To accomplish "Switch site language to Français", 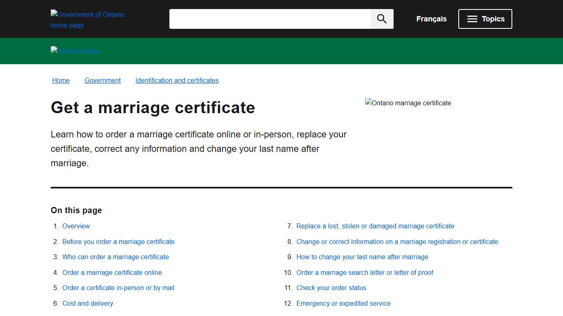I will pos(431,19).
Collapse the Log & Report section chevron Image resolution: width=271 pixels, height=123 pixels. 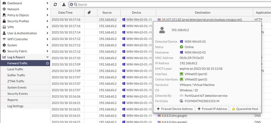click(47, 57)
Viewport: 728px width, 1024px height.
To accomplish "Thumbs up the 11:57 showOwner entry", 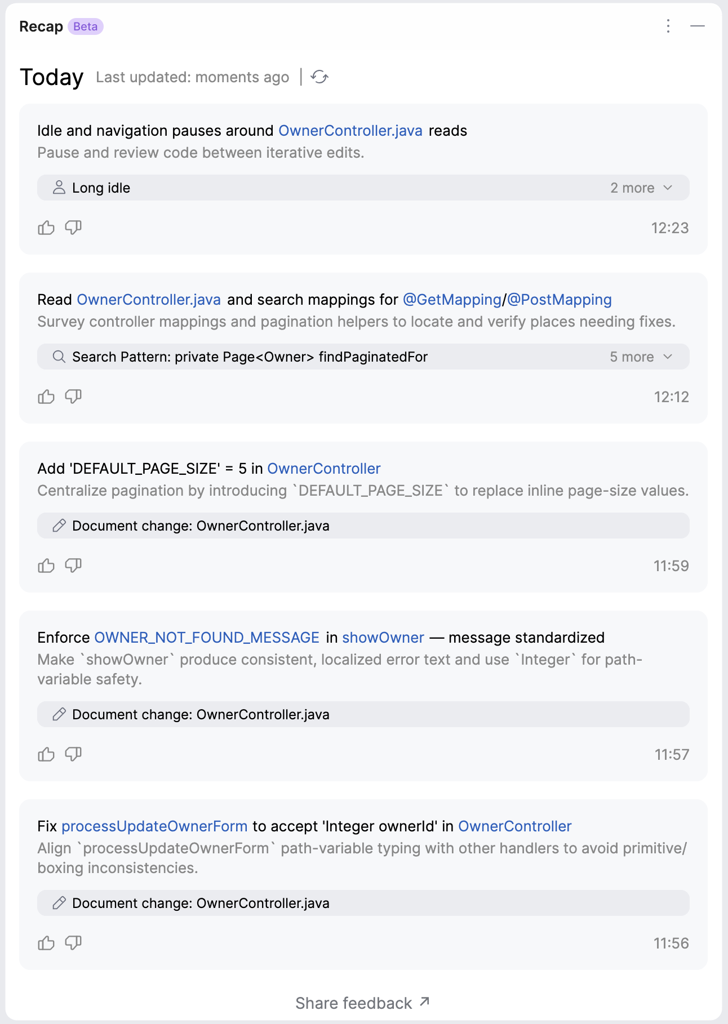I will (46, 754).
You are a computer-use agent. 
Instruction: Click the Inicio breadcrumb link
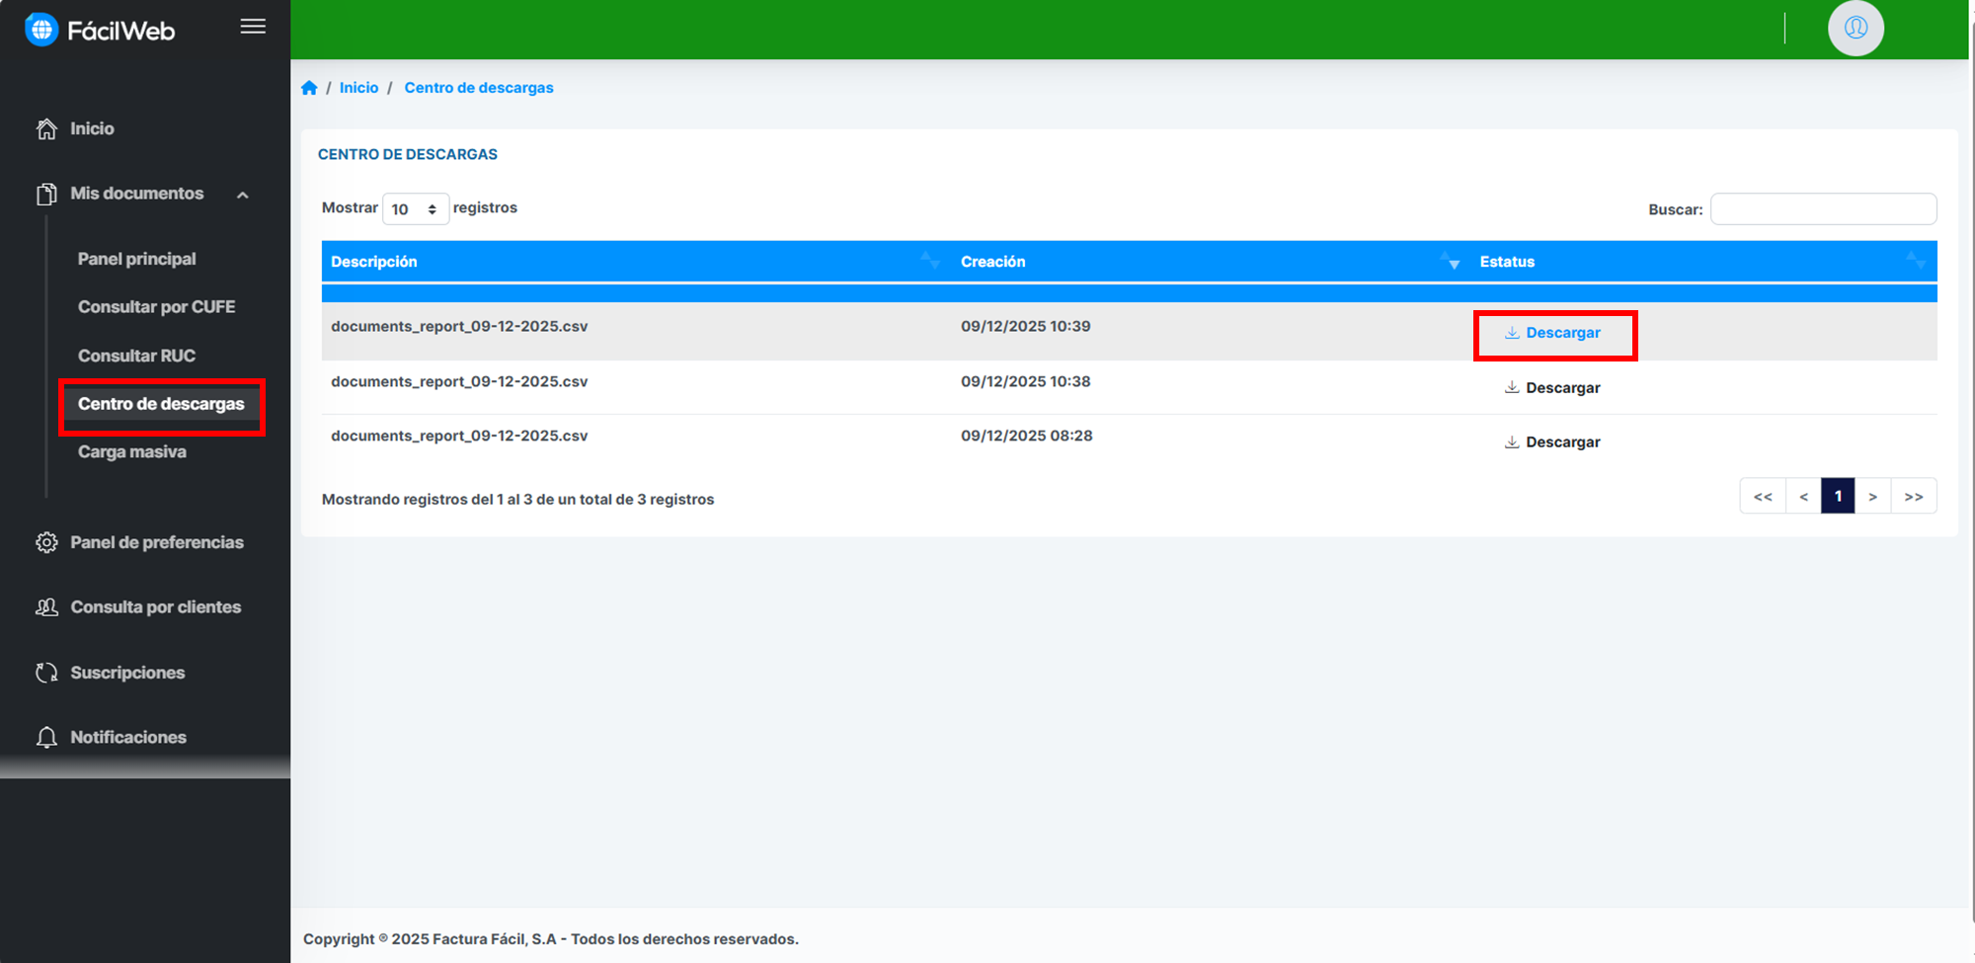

----

Write out exactly, and nothing more than, the lines of the entries above from the line containing "You are a computer-use agent." through the final line; omit any pictures.

You are a computer-use agent. 
Instruction: Click the Inicio breadcrumb link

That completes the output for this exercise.